### [DATA FOR PROCESSING]
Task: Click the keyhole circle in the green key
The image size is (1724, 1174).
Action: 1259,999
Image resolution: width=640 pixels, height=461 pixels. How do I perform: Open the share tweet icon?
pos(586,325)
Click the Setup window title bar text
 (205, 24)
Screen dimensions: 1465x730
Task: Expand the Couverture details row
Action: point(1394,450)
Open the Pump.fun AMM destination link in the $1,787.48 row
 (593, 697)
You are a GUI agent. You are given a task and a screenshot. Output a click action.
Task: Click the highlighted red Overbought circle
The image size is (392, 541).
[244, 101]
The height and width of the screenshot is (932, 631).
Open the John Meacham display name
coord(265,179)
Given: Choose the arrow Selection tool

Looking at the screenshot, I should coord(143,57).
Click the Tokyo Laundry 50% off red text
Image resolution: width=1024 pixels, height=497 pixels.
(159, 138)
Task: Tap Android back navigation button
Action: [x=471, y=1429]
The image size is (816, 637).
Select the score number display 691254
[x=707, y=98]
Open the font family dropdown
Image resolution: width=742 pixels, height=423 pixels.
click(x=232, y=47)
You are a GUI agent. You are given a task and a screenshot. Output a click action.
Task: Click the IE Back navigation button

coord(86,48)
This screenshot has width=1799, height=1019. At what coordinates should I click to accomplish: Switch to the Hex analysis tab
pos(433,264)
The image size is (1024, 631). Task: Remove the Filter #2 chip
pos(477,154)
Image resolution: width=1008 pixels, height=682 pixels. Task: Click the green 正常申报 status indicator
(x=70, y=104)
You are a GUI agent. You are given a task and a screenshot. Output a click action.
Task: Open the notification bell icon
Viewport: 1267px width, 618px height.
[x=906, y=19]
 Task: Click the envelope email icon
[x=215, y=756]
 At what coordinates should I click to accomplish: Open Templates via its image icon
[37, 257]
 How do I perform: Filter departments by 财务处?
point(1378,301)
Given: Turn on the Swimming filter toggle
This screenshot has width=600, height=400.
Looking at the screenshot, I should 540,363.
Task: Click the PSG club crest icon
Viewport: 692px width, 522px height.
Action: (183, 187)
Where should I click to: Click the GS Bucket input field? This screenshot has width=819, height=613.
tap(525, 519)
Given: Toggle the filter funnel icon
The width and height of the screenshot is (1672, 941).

### [WORK TO BE COMPLETED]
Lines in scope run from the one holding "Viewport: 692px width, 522px height." to the last line of the material above; transcribe them exactly and omit the rest.

### [ANSWER TO THIS TASK]
Viewport: 692px width, 522px height.
Action: (183, 187)
Where should I click to: Click the GS Bucket input field? This screenshot has width=819, height=613.
tap(525, 519)
Given: Toggle the filter funnel icon
The width and height of the screenshot is (1672, 941).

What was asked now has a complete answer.